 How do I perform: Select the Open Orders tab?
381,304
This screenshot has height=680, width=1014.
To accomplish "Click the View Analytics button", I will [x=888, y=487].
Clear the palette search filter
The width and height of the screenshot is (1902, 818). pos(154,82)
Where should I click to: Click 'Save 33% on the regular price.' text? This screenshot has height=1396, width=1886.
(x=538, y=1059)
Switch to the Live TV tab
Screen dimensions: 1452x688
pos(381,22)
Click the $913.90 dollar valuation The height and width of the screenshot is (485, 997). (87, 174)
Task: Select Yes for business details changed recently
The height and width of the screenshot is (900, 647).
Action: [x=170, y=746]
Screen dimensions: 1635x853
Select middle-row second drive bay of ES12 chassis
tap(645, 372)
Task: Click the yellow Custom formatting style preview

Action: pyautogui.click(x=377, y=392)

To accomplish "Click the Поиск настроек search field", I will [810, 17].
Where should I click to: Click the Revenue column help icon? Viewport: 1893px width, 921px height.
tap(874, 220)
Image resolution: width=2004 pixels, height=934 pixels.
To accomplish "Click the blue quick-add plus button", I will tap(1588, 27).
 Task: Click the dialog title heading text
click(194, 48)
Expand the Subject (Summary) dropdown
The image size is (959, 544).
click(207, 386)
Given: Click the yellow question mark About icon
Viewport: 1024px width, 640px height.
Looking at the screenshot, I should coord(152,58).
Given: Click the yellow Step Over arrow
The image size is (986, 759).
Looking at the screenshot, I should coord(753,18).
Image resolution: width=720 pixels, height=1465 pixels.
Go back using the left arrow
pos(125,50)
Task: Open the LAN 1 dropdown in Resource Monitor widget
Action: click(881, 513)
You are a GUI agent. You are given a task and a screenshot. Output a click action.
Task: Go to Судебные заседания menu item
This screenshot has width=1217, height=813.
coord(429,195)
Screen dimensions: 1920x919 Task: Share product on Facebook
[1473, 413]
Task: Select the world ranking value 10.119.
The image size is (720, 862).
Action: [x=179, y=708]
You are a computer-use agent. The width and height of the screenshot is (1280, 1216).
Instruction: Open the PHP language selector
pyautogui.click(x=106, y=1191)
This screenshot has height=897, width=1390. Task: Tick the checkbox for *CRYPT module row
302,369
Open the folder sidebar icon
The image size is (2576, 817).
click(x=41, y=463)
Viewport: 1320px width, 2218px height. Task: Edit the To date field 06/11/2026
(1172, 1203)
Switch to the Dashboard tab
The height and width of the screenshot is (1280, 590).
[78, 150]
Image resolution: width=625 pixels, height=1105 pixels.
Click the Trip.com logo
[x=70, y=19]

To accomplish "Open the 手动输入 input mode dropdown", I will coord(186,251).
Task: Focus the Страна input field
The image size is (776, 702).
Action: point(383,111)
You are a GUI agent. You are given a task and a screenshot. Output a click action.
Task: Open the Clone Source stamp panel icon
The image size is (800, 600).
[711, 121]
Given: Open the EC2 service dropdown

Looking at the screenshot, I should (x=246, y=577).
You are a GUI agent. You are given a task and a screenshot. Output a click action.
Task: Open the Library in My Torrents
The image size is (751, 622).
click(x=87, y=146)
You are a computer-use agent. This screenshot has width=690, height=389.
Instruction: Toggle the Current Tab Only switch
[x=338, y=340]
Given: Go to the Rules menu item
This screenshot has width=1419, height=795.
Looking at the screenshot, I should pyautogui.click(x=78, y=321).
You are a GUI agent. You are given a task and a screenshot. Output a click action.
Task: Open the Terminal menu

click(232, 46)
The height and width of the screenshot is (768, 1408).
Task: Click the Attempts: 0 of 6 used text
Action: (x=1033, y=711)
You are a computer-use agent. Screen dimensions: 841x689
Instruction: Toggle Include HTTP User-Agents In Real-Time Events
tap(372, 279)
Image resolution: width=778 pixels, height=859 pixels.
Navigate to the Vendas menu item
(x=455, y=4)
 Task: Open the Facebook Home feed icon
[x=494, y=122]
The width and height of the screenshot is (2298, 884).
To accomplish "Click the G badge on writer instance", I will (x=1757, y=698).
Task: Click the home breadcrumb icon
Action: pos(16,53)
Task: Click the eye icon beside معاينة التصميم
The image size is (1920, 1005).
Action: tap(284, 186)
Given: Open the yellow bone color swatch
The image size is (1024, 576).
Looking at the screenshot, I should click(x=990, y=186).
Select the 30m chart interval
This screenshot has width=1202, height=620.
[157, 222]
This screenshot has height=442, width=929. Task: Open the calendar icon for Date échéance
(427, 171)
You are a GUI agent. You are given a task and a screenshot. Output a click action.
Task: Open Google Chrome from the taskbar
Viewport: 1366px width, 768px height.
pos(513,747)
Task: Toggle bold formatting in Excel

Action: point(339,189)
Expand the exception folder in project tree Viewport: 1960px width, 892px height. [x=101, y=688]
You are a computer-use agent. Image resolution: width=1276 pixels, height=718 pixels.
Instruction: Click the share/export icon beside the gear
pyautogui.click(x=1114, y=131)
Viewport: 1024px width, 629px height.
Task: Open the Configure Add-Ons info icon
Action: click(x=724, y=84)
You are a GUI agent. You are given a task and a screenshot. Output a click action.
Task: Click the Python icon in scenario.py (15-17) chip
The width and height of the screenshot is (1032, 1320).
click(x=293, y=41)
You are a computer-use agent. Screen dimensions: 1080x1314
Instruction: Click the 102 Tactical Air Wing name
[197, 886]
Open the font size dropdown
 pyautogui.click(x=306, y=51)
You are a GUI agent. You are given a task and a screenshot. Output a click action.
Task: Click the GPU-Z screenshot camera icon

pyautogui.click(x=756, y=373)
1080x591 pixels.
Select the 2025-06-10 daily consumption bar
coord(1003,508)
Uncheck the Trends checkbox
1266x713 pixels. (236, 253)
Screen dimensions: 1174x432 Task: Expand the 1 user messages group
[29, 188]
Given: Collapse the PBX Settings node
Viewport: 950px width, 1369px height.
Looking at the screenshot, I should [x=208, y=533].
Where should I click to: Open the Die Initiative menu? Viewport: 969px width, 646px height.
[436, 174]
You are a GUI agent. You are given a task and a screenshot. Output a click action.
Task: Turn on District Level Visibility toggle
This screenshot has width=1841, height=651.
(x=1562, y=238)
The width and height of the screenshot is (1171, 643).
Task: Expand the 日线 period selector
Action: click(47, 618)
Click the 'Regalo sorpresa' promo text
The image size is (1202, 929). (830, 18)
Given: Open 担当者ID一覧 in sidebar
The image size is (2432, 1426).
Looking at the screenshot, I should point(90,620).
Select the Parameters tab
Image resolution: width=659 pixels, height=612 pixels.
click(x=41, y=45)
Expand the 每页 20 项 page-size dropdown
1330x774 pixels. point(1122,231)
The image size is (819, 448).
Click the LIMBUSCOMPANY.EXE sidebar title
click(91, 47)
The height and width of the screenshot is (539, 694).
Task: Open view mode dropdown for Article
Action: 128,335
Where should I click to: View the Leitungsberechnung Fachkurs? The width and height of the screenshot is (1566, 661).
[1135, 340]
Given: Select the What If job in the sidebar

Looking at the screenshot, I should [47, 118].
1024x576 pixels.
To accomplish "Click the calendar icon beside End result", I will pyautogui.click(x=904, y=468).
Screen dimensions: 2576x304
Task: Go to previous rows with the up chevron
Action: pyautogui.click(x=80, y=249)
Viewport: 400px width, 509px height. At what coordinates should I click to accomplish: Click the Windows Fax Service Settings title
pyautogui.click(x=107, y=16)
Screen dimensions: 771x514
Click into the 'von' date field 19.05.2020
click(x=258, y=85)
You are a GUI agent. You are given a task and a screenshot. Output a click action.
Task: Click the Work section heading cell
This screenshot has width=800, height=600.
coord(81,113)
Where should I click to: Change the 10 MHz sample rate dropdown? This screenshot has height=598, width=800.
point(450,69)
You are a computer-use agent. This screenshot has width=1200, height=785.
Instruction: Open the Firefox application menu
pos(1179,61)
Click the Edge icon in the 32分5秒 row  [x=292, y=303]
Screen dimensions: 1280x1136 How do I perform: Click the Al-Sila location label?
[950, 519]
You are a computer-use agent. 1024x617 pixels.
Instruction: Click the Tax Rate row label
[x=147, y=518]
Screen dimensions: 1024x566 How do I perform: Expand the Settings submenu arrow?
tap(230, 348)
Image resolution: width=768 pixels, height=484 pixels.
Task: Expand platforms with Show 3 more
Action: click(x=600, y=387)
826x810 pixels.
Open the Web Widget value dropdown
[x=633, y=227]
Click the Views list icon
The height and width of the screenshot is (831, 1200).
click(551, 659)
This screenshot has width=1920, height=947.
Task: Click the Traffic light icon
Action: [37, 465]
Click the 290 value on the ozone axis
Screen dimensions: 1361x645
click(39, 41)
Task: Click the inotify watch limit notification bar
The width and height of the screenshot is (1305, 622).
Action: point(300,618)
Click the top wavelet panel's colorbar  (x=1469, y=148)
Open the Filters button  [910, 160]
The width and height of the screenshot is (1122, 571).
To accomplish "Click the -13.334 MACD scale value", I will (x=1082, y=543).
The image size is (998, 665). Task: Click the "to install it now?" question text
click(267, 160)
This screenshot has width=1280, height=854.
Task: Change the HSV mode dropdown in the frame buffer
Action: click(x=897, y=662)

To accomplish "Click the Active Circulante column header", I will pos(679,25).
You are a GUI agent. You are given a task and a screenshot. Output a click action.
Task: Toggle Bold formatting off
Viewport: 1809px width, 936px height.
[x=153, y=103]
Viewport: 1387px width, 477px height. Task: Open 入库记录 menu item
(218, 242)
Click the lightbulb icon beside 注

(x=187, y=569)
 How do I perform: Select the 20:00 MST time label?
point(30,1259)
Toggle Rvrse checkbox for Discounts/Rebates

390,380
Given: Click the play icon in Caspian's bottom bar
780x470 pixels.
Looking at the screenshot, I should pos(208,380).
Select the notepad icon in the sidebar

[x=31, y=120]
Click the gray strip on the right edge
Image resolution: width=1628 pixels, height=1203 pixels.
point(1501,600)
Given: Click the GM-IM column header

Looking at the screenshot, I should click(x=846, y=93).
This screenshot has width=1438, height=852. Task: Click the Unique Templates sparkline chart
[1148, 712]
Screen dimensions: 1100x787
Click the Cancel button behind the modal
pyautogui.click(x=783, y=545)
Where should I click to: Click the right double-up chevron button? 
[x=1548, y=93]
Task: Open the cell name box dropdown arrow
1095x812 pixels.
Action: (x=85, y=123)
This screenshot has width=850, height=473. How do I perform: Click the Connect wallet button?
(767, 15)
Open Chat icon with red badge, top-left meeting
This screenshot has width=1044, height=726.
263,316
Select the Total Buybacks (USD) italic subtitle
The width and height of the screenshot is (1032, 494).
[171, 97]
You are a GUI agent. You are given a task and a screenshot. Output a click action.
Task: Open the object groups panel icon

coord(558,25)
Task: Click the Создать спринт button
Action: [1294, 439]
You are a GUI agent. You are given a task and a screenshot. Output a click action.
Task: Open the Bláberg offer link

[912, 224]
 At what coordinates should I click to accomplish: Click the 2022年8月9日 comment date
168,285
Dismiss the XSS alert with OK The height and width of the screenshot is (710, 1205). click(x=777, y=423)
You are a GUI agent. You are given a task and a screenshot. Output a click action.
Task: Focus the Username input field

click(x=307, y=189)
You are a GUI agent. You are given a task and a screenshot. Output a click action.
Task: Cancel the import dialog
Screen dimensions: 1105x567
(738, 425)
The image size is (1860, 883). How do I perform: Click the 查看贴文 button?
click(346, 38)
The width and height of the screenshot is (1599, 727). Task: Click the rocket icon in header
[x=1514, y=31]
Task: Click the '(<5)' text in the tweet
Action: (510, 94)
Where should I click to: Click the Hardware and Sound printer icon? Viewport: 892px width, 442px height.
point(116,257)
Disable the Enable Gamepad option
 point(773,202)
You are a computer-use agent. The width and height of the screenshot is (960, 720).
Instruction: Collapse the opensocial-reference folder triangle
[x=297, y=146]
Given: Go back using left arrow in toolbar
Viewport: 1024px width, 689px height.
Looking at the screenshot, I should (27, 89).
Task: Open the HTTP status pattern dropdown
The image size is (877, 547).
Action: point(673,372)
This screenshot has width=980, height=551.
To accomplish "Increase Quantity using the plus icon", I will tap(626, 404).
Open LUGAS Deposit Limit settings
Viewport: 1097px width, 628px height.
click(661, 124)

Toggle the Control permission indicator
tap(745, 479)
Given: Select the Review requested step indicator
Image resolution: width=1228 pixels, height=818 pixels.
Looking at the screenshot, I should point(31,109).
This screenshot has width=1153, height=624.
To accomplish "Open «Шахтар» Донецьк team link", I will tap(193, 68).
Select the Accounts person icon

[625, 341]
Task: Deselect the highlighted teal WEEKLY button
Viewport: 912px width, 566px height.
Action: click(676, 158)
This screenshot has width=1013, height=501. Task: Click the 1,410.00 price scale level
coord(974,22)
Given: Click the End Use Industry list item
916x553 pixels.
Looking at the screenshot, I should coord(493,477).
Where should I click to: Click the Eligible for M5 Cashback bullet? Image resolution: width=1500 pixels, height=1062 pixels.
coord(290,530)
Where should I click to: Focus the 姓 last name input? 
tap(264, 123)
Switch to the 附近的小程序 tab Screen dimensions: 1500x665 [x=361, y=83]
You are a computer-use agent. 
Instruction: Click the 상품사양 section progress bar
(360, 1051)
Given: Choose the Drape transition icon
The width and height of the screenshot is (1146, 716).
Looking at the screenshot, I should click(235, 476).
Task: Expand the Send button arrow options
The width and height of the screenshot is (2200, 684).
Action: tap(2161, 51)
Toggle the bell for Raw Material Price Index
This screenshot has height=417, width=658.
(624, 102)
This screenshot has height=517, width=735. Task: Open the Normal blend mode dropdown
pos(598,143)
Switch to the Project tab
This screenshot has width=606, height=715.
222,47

• YOUR GOAL: In the listing above, please print only the lines from the first one to the line where "is (1280, 1216)." appears, exactly as written, both of those lines included.

• ANSWER TO THIS TASK:
 How do I perform: Select the Open Orders tab?
381,304
This screenshot has height=680, width=1014.
To accomplish "Click the View Analytics button", I will [x=888, y=487].
Clear the palette search filter
The width and height of the screenshot is (1902, 818). pos(154,82)
Where should I click to: Click 'Save 33% on the regular price.' text? This screenshot has height=1396, width=1886.
(x=538, y=1059)
Switch to the Live TV tab
Screen dimensions: 1452x688
pos(381,22)
Click the $913.90 dollar valuation The height and width of the screenshot is (485, 997). (87, 174)
Task: Select Yes for business details changed recently
The height and width of the screenshot is (900, 647).
Action: [x=170, y=746]
Screen dimensions: 1635x853
Select middle-row second drive bay of ES12 chassis
tap(645, 372)
Task: Click the yellow Custom formatting style preview

Action: pyautogui.click(x=377, y=392)

To accomplish "Click the Поиск настроек search field", I will [810, 17].
Where should I click to: Click the Revenue column help icon? Viewport: 1893px width, 921px height.
tap(874, 220)
Image resolution: width=2004 pixels, height=934 pixels.
To accomplish "Click the blue quick-add plus button", I will tap(1588, 27).
 Task: Click the dialog title heading text
click(194, 48)
Expand the Subject (Summary) dropdown
The image size is (959, 544).
click(207, 386)
Given: Click the yellow question mark About icon
Viewport: 1024px width, 640px height.
Looking at the screenshot, I should coord(152,58).
Given: Click the yellow Step Over arrow
The image size is (986, 759).
Looking at the screenshot, I should coord(753,18).
Image resolution: width=720 pixels, height=1465 pixels.
Go back using the left arrow
pos(125,50)
Task: Open the LAN 1 dropdown in Resource Monitor widget
Action: click(881, 513)
You are a GUI agent. You are given a task and a screenshot. Output a click action.
Task: Go to Судебные заседания menu item
This screenshot has width=1217, height=813.
coord(429,195)
Screen dimensions: 1920x919 Task: Share product on Facebook
[1473, 413]
Task: Select the world ranking value 10.119.
The image size is (720, 862).
Action: [x=179, y=708]
You are a computer-use agent. The width and height of the screenshot is (1280, 1216).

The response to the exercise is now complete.